Quanta Services, Inc., on Sept. 10 said that its operating subsidiary, Valard Construction, was selected by Wataynikaneyap Power LP to provide engineering, procurement, and construction (EPC) solutions for the Wataynikaneyap Transmission Project in northwestern Ontario, Canada, that is expected to be completed by the end of 2023.
Quanta said that its scope of work on the project consists of EPC services for more than 1,800 kilometers of transmission and distribution infrastructure ranging in voltage from 25 kV to 230 kV and 22 substations. The company noted that once completed, the project would be the largest electric infrastructure project ever implemented to connect remote communities in Ontario, including 17 First Nations communities, with electricity generation and distribution systems that are not currently connected to the provincial transmission grid.
Preconstruction activities are expected to begin immediately, with construction to begin in 1Q20, Quanta said, adding that full notice to proceed is expected to occur upon the project’s financial close in the coming months.

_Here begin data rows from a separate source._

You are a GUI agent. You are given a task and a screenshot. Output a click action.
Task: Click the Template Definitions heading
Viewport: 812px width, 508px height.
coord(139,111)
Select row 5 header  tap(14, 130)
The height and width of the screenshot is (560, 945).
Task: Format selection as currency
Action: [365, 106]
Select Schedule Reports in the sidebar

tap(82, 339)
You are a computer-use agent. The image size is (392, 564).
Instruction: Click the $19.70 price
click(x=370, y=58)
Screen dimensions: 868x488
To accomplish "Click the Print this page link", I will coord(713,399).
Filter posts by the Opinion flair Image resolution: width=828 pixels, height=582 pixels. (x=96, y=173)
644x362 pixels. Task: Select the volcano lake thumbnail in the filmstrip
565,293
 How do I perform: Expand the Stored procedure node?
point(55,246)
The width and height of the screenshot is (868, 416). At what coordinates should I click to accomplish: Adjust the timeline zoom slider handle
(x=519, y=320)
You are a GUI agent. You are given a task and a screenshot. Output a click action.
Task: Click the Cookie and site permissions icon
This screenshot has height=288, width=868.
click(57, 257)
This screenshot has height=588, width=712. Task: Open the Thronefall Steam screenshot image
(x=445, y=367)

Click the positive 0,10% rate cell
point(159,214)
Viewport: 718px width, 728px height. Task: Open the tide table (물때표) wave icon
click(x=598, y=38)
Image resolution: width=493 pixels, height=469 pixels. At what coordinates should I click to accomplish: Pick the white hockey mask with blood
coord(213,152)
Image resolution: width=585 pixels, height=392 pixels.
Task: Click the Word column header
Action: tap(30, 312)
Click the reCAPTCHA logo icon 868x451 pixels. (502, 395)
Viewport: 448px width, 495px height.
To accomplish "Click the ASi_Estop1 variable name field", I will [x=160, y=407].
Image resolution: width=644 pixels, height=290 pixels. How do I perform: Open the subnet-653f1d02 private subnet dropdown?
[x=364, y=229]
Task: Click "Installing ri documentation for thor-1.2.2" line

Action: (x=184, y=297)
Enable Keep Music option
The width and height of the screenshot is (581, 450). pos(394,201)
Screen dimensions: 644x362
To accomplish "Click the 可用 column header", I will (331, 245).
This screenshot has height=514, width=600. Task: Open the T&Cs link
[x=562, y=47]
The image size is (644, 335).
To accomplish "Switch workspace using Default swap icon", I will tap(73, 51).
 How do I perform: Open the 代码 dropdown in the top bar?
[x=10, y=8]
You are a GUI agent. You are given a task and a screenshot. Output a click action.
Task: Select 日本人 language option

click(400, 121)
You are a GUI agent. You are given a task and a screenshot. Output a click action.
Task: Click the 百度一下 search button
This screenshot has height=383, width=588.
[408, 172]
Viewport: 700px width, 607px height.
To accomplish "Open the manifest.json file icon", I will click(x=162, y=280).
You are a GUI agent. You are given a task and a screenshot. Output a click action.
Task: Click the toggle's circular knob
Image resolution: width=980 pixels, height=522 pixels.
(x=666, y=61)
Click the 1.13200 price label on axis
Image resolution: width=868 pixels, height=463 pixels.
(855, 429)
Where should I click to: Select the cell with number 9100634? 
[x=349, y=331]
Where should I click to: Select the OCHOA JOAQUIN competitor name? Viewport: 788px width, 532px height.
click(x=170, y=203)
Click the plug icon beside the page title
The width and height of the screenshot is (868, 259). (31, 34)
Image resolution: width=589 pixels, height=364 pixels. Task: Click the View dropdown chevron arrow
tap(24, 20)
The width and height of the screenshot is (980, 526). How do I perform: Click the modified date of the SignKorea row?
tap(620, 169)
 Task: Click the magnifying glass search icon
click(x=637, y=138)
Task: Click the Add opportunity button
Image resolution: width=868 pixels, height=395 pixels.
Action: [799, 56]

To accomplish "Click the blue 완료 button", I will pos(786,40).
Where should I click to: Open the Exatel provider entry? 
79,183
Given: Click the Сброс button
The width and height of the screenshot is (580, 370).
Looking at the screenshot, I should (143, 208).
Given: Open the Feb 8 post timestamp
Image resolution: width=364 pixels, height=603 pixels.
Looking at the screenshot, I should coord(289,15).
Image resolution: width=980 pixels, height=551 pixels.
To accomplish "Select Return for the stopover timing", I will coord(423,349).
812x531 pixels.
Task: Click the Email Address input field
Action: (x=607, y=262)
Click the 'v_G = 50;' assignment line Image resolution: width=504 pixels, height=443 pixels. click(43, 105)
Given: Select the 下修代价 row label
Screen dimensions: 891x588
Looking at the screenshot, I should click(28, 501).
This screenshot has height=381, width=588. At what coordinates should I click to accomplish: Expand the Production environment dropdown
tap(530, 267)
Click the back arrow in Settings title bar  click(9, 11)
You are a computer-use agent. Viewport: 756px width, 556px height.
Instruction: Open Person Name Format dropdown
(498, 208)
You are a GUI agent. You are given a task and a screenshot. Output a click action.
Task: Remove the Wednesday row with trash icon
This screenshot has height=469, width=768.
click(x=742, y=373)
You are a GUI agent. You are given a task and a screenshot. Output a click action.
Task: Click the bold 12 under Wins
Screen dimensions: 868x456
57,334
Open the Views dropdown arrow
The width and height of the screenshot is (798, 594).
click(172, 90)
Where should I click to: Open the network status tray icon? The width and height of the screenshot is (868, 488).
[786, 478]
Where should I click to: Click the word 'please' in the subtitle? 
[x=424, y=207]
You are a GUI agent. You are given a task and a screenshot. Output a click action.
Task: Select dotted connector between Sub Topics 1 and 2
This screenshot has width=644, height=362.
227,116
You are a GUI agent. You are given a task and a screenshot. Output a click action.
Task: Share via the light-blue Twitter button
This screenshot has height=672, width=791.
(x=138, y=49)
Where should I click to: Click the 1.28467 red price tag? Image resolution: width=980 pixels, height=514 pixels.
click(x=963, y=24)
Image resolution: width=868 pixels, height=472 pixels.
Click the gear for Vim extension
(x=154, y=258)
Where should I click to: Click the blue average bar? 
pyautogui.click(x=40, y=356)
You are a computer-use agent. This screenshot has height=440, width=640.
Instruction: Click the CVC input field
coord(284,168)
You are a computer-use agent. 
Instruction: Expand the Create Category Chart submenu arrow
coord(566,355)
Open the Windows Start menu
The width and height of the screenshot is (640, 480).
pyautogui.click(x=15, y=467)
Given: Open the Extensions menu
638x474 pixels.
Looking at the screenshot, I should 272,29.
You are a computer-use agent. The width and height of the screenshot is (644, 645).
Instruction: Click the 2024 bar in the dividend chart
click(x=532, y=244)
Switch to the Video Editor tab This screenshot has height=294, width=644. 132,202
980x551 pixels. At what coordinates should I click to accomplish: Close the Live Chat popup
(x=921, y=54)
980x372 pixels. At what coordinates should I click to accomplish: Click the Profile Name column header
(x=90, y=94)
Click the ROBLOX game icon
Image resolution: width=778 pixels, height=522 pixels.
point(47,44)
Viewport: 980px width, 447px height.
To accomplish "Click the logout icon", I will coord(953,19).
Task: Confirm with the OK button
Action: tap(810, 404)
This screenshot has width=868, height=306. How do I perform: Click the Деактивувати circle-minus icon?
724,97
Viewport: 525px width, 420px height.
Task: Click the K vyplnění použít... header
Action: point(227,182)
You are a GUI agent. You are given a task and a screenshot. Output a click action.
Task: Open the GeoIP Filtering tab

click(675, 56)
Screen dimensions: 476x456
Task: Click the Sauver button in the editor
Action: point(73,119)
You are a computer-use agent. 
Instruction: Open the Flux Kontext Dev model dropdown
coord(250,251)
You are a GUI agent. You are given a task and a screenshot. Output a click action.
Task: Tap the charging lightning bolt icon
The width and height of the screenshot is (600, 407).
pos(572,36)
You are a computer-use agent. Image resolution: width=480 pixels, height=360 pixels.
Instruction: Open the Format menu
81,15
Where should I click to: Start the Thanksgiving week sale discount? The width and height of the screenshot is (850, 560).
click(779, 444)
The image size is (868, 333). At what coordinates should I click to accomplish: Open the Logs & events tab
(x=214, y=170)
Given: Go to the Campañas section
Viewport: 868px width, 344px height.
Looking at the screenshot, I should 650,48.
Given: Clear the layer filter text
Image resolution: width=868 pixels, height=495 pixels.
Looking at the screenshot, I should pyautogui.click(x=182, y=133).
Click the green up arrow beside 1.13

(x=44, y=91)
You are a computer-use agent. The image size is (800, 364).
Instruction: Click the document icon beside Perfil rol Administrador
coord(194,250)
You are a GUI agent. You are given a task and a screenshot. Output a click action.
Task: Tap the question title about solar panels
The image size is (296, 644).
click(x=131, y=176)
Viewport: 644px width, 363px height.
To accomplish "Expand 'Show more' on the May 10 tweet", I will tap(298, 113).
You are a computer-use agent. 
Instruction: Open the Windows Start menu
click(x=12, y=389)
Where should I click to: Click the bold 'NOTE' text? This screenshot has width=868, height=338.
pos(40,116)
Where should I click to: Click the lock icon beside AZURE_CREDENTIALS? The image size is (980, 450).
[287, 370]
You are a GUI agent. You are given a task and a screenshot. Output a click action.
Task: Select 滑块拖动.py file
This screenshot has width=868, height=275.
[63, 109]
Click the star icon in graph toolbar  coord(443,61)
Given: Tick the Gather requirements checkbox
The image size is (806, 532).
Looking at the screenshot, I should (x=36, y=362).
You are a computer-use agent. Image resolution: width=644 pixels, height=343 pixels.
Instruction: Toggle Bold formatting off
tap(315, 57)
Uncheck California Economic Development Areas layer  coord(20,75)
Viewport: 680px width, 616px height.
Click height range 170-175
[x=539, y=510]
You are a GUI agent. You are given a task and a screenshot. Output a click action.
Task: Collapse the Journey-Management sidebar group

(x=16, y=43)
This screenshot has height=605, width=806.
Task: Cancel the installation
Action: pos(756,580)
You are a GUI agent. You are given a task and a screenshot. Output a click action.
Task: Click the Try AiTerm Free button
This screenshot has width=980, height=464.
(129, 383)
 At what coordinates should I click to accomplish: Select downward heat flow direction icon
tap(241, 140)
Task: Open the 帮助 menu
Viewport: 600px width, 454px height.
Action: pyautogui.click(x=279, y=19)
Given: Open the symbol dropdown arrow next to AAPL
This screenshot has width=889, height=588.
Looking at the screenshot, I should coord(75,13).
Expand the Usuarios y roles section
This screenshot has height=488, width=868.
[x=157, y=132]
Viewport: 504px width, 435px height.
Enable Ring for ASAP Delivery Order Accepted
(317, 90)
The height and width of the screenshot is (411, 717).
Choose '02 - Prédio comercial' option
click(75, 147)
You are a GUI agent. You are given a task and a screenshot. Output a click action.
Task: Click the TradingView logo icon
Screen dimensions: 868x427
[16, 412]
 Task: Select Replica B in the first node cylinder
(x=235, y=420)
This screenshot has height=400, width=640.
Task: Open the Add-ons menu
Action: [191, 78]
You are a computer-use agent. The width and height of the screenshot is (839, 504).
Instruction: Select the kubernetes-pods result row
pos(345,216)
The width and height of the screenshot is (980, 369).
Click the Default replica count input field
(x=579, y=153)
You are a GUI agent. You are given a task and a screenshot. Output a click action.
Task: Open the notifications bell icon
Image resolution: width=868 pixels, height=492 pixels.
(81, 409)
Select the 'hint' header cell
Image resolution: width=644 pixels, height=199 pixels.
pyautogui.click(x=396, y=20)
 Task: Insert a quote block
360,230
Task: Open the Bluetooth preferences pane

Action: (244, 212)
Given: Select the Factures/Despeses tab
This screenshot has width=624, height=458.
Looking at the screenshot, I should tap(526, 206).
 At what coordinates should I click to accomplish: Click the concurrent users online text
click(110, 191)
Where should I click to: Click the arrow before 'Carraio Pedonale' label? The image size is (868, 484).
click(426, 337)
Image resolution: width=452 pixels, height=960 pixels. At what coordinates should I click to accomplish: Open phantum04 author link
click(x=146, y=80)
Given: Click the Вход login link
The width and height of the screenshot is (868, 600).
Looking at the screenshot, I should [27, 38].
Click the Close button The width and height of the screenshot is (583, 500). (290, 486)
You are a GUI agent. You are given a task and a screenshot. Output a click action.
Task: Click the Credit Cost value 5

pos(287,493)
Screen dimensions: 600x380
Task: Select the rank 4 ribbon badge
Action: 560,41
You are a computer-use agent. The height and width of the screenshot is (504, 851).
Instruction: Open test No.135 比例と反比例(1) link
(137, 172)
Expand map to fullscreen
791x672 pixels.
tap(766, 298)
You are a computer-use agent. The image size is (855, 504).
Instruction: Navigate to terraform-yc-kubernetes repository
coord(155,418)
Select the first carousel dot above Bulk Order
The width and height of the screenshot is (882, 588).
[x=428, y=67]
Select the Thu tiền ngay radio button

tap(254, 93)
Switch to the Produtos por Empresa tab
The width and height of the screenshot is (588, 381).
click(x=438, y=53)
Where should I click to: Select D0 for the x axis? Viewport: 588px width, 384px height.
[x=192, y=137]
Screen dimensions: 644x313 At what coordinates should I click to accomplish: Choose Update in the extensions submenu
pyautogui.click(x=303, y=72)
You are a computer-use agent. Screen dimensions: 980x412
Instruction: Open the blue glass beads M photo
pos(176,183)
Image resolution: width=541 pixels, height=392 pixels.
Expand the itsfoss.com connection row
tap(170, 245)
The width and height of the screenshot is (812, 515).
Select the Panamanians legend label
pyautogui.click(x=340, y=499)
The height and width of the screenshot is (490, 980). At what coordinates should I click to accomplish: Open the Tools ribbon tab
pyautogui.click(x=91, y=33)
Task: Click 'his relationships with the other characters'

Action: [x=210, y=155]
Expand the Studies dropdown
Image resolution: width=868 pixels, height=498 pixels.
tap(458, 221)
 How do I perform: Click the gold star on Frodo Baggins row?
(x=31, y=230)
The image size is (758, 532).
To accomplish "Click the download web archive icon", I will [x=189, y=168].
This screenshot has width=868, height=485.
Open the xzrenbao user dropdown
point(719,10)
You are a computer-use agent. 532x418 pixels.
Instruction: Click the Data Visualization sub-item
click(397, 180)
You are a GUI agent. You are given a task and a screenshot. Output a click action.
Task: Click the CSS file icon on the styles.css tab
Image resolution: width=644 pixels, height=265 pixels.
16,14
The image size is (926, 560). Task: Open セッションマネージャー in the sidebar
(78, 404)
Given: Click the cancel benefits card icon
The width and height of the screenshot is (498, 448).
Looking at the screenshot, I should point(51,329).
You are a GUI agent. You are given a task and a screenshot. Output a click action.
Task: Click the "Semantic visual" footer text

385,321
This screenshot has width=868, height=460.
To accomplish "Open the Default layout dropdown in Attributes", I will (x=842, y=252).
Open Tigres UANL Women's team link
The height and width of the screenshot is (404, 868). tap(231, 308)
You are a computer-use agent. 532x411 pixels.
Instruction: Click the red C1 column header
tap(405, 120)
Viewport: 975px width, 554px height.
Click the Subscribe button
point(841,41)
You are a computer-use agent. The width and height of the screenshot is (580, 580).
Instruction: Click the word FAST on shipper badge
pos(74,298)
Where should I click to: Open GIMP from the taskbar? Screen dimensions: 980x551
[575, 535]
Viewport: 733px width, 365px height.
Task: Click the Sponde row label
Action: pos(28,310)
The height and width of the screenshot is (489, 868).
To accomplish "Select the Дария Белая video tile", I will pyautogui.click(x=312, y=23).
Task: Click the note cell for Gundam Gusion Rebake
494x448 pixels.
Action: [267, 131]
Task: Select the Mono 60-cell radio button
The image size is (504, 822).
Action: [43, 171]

In a separate Sept. 10 statement, Wataynikaneyap Power said that the project will reinforce the existing transmission grid to Pickle Lake and will expand grid service north of Pickle Lake and Red Lake to ultimately connect 17 First Nations communities. The company said that Valard was selected to design, procure materials and equipment for, as well as build the 1,800 kilometers of transmission lines that pertain to Phase 1 and 2 of the project; a formal announcement is expected once financial close is achieved.
According to Wataynikaneyap Power’s website, the Pickle Lake area is currently serviced by the E1C line, which is a radial 115-kV transmission line that is owned and operated by Hydro One. The customers serviced by that line include the three First Nation communities (Slate Falls First Nations, Cat Lake First Nation, Mishkeegogamang First Nation), the Town of Pickle Lake and Goldcorp’s Musselwhite Mine, via the privately owned and operated M1M transmission line, the site noted. The E1C line is more than 70 years old, operated at capacity, and is susceptible to frequent and prolonged outages, according to the site.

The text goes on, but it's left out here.